▶ Quoted text
------------
Tags: Russia | Russia Probe | oligarchs | fbi | special counsel | robert mueller

Michael Hayden: Mueller Right to Question Russian Oligarchs

Michael Hayden: Mueller Right to Question Russian Oligarchs
FBI special counsel Robert Mueller (J. Scott Applewhite/AP)

By    |   Thursday, 05 April 2018 10:39 PM

Former CIA Director Michael Hayden said Thursday that the stopping of Russian oligarchs as they entered the U.S. was an effective strategy by special counsel Robert Mueller in the Russia investigation.

"It's actually quite an effective way," Hayden, who also headed the NSA, told Anderson Cooper on CNN in an interview.

He said the move also "takes advantage of provisions in law that allow government at a border to actually have pretty invasive rights into these kinds of electronic devices."

CNN disclosed Wednesday that two oligarchs were stopped on trips to the U.S., with one having his electronic devices searched upon landing at an airport in the New York City area.

It was not clear whether the other oligarch was searched — and a third was being sought for questioning, the cable network reported.

That person has yet to travel to the U.S., according to CNN, and they were of interest to Mueller as his team seeks to determine whether they contributed to Donald Trump's presidential campaign.
------------
▶ Set of tasks
• A. Say whether each statement below agrees with the Hayden article, answering yes or no and quoting the article's deciding words exactly. (i) Hayden described the stopping of Russian oligarchs as an effective approach. (ii) Both oligarchs who were stopped had their electronic devices searched. (iii) The third oligarch sought for questioning has already traveled to the U.S.
• B. Reproduce the passage of the Hayden article starting with "It was not clear" and going on through "Trump's presidential campaign.".

▶ Collected data
------------
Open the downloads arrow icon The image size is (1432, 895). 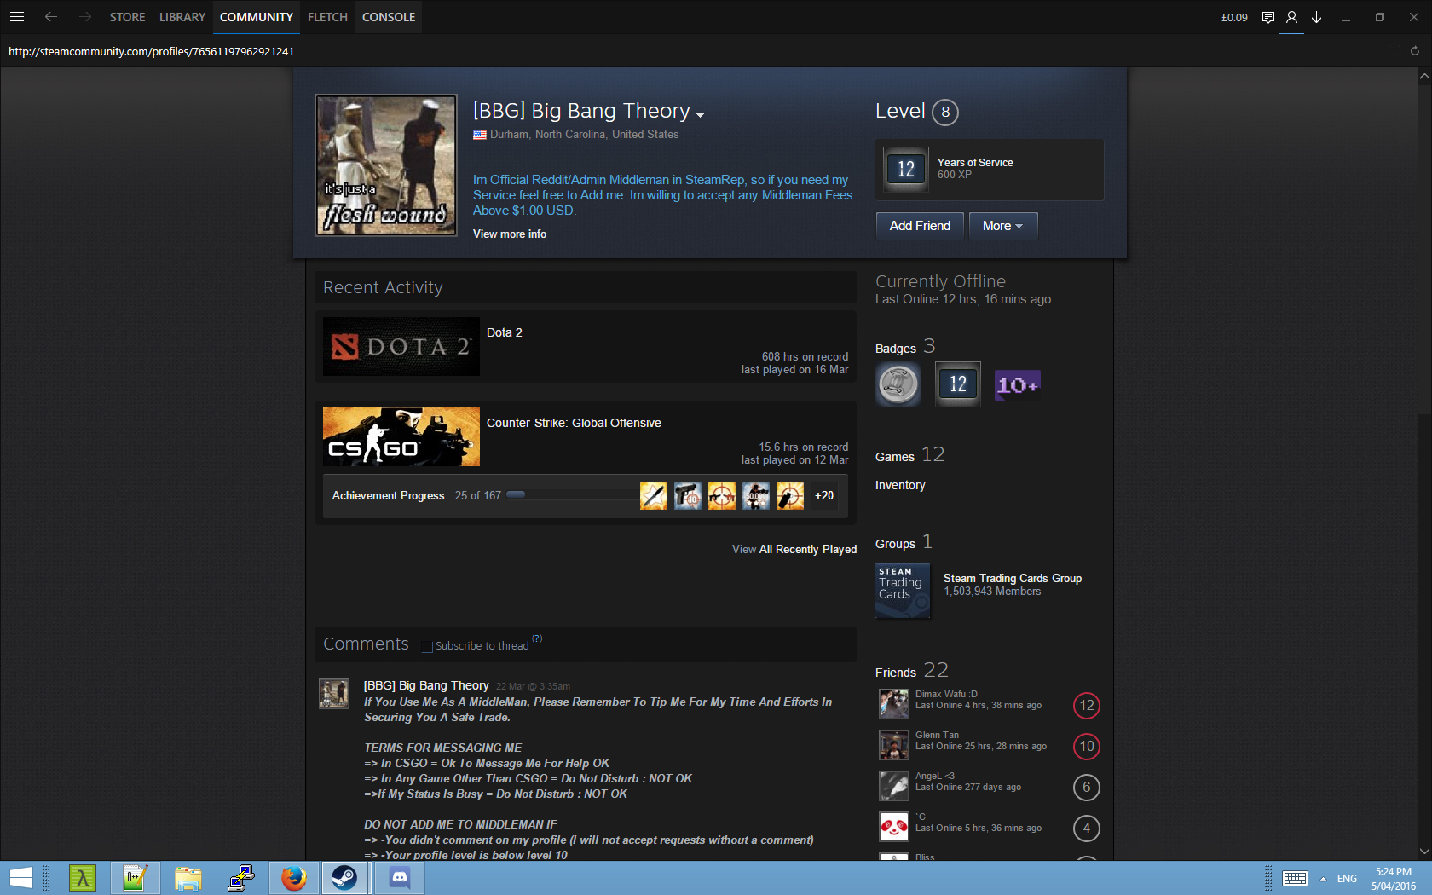(x=1316, y=17)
------------
▶ The replies
• A.
(i) Yes: "It's actually quite an effective way"
(ii) No: "It was not clear whether the other oligarch was searched"
(iii) No: "That person has yet to travel to the U.S."

• B.
It was not clear whether the other oligarch was searched — and a third was being sought for questioning, the cable network reported.

That person has yet to travel to the U.S., according to CNN, and they were of interest to Mueller as his team seeks to determine whether they contributed to Donald Trump's presidential campaign.